__SOURCE PASSAGE__.
How can I best communicate with someone who is in the late stages of Alzheimer's?

5 answers | Last updated: Mar 28, 2016
Jw812 asked...

Communication has been a big issue for my 86 year-old mother with stage six Alzheimer's. She tries to tell or ask me something and can't get the words out or uses words that don't make sense. She speaks very little these days. She is surprisingly aware that she can't get the words out. How much should I try to decipher what she is trying to say? I ask if she can show me what she is talking about -- sometimes yes, sometimes no. Sometimes I try to fill in the blanks by saying do you want to go somewhere, do you want something to eat. etc. Is that the right thing to do? I can see her getting frustrated when I can't figure out what she wants. Am I asking too many questions trying to understand her? Should I just give up trying to figure out what she wants and distract her?

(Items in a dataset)
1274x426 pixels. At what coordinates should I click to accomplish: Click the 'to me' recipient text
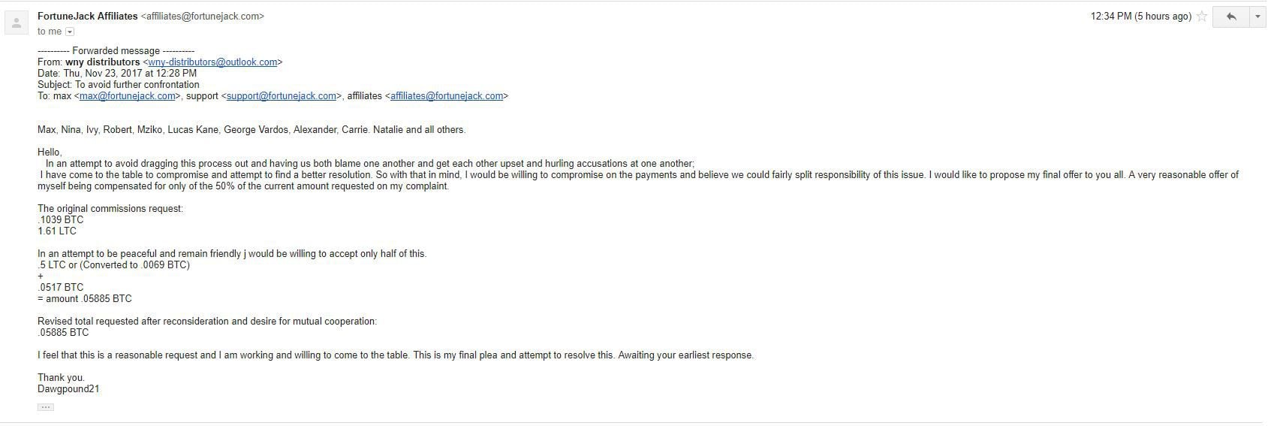tap(50, 32)
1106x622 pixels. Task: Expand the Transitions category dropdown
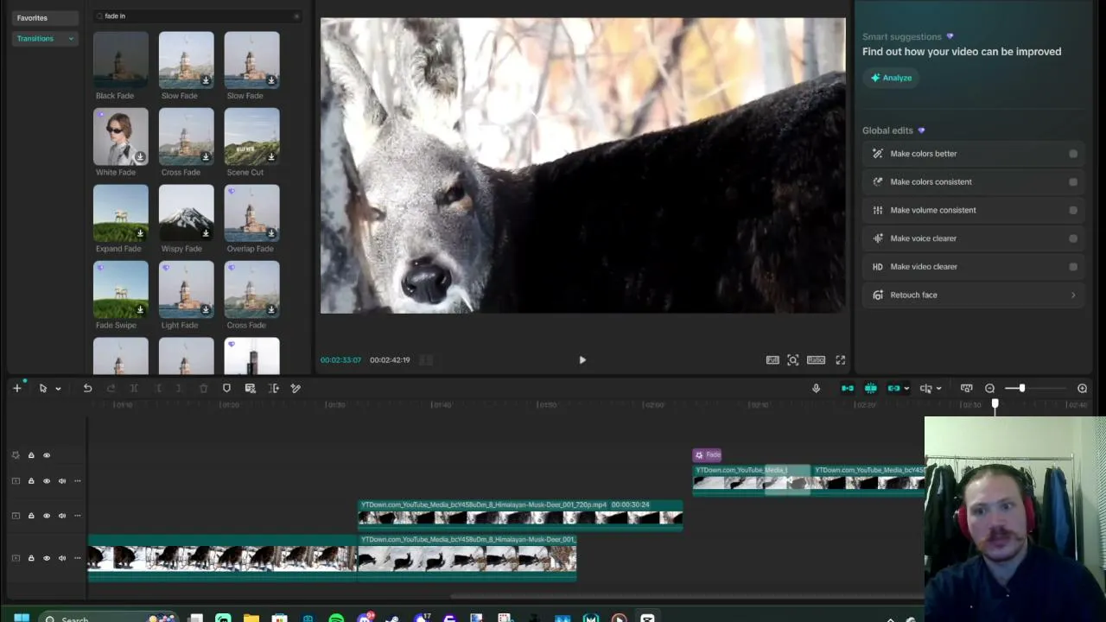(x=71, y=39)
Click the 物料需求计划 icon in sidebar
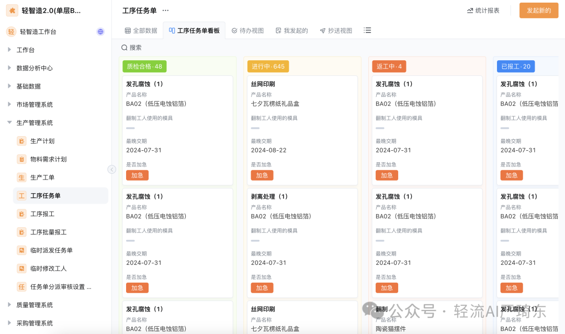 (x=21, y=159)
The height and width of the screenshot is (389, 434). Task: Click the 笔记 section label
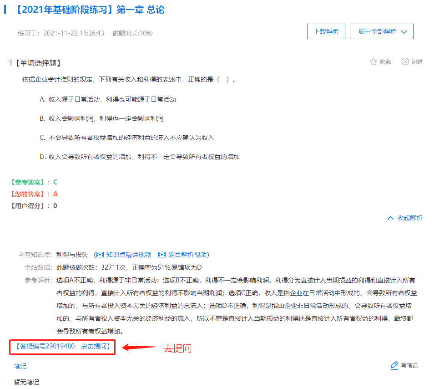point(20,366)
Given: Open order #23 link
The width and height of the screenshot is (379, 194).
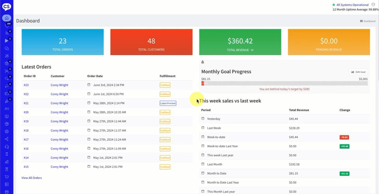Looking at the screenshot, I should pyautogui.click(x=26, y=85).
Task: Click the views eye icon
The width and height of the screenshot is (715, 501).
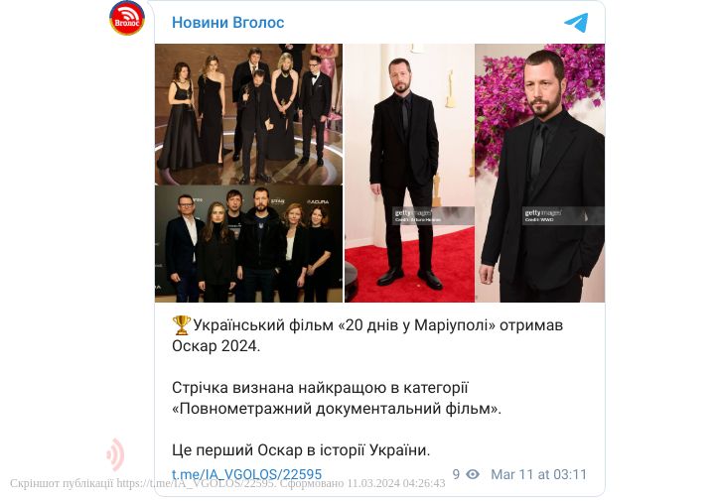Action: click(x=473, y=474)
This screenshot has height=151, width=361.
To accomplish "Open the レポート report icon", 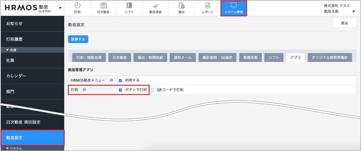I will [208, 6].
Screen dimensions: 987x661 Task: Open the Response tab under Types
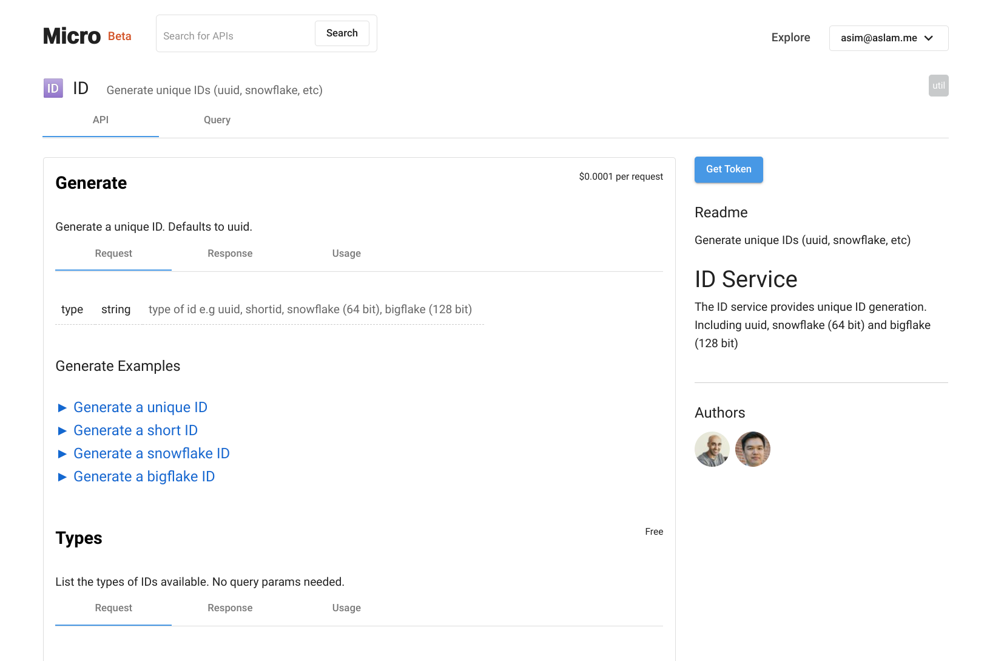point(230,608)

__REQUIRED ACTIONS__.
a - Based on the Alzheimer's question, mark each statement yes or no and quote the words that decide it: (i) The mother is 86 years old. (ii) The mother seems unaware that she can't get the words out. (iii) The page lists 3 answers.
b - Copy the Alzheimer's question word for word, from "Communication has been" to "and distract her?".
c - Continue the Alzheimer's question past its last sentence.

__WRITTEN RESPONSES__.
a -
(i) Yes: "my 86 year-old mother with stage six Alzheimer's"
(ii) No: "She is surprisingly aware that she can't get the words out."
(iii) No: "5 answers"

b -
Communication has been a big issue for my 86 year-old mother with stage six Alzheimer's. She tries to tell or ask me something and can't get the words out or uses words that don't make sense. She speaks very little these days. She is surprisingly aware that she can't get the words out. How much should I try to decipher what she is trying to say? I ask if she can show me what she is talking about -- sometimes yes, sometimes no. Sometimes I try to fill in the blanks by saying do you want to go somewhere, do you want something to eat. etc. Is that the right thing to do? I can see her getting frustrated when I can't figure out what she wants. Am I asking too many questions trying to understand her? Should I just give up trying to figure out what she wants and distract her?

c -
Expert Answers

A social worker and geriatric consultant who specializes in dementia care, Joyce Simard is based in Land O' Lakes, Florida, and in Prague. She is a well-known speaker and has written two books, one focusing on end-of-life care and the other, entitled The Magic Tape Recorder, explaining aging, memory loss, and how children can be helpers to their elders.

Communication in the late stage of Alzheimer's is a challenge.  I think you are doing the right thing but do stop if she becomes frustrated with trying to get you to understand.  Showing items as a clue is perfect  and I would only keep asking questions if you think she is uncomfortable or in pain.  At this stage non-verbal communication is sometimes the only way to understand the person is trying to say.  You might say that you are not hearing well today and that you love her and give her a hug.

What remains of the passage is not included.